WHAT THE EXERCISE ASKS - What lines of the data below hold the string "computer"? Copy each one.

Start of SUPPLIED MATERIAL

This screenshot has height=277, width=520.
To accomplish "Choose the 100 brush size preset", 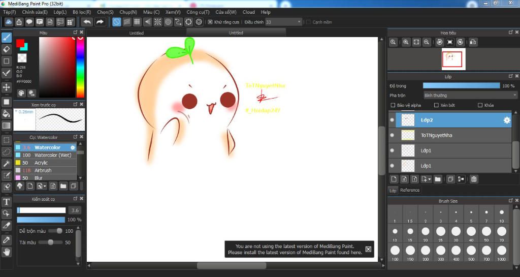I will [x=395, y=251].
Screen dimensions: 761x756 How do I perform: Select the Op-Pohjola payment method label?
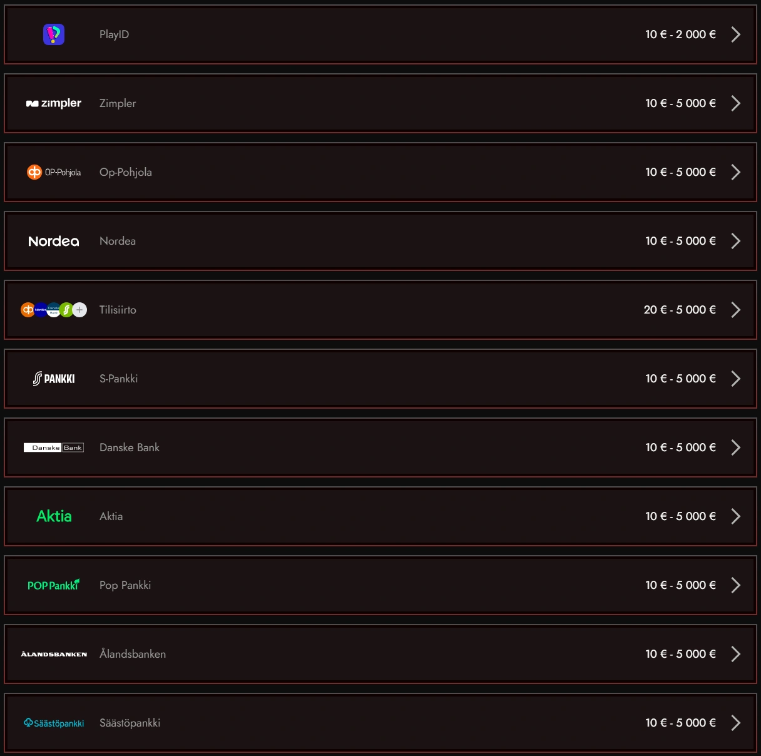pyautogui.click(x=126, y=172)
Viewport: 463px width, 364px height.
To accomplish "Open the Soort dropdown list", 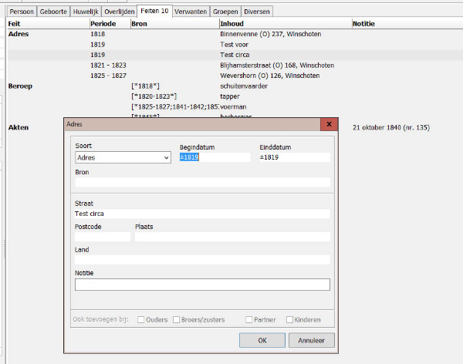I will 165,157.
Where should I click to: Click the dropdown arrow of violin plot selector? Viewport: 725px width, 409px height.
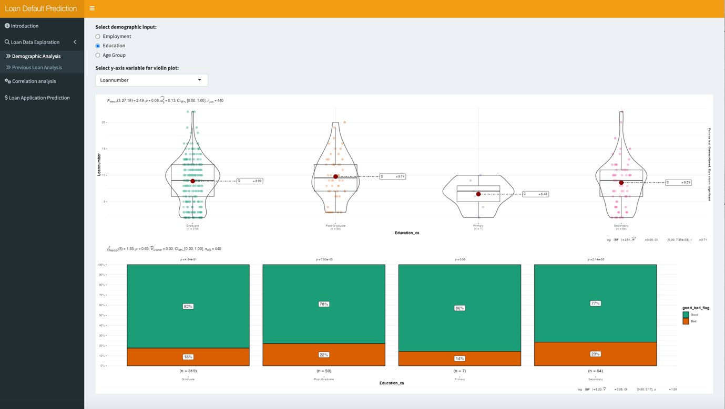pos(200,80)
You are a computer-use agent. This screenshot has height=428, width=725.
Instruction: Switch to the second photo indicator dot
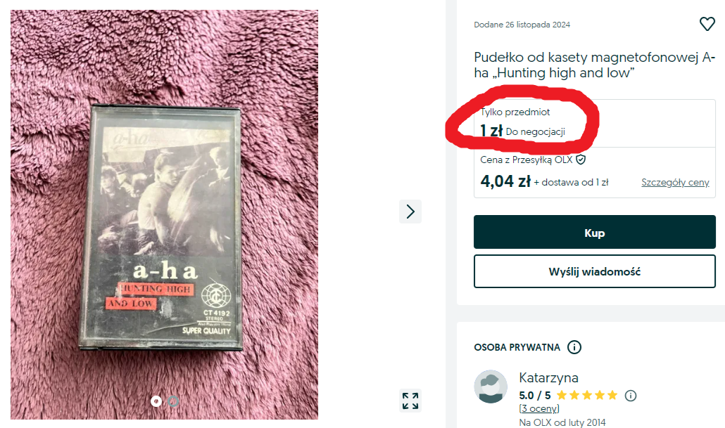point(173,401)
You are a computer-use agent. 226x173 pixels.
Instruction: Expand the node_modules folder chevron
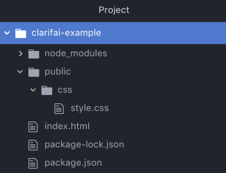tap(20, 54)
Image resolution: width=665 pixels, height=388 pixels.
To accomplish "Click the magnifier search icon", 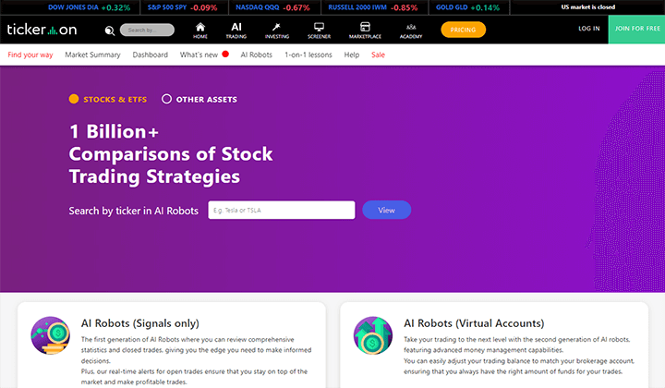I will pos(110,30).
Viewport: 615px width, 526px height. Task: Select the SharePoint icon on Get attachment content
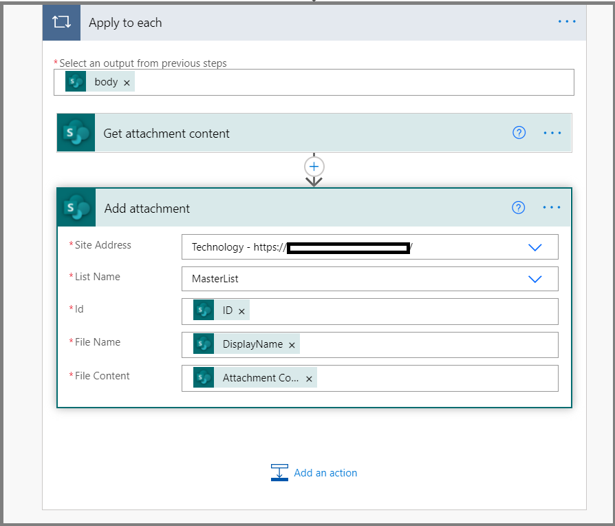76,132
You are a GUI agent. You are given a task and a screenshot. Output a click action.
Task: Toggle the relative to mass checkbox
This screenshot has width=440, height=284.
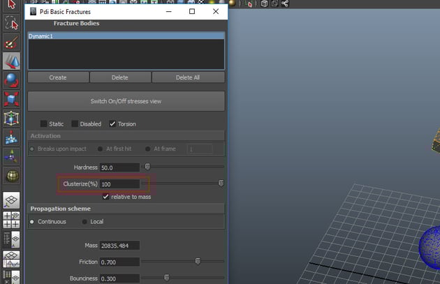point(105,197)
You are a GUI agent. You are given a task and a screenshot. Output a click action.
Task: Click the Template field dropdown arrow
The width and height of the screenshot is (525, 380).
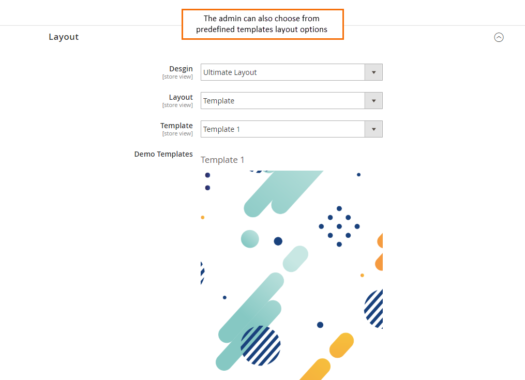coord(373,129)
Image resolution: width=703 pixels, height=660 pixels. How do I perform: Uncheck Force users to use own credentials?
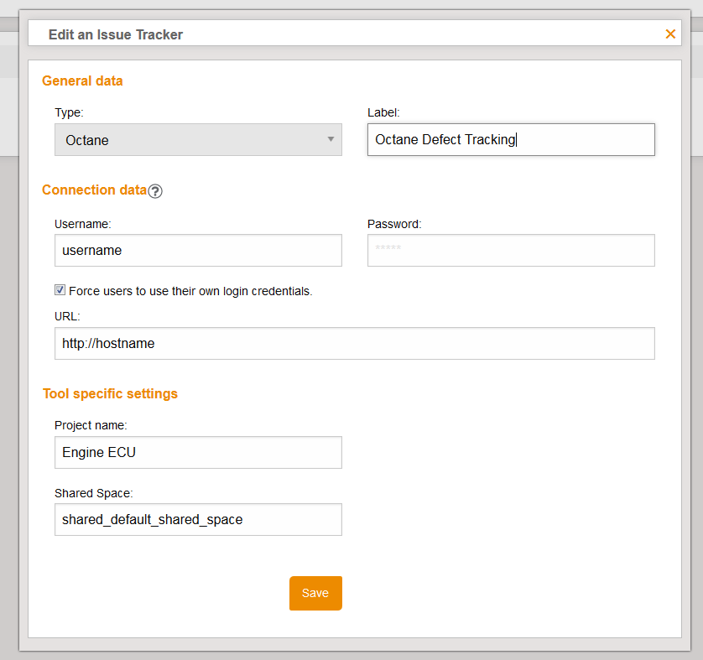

End of SUPPLIED MATERIAL

SOLUTION FOR THIS PROBLEM -
You are a computer-use agent. This screenshot has height=428, width=725.
You are a computer-use agent. 226x173 pixels.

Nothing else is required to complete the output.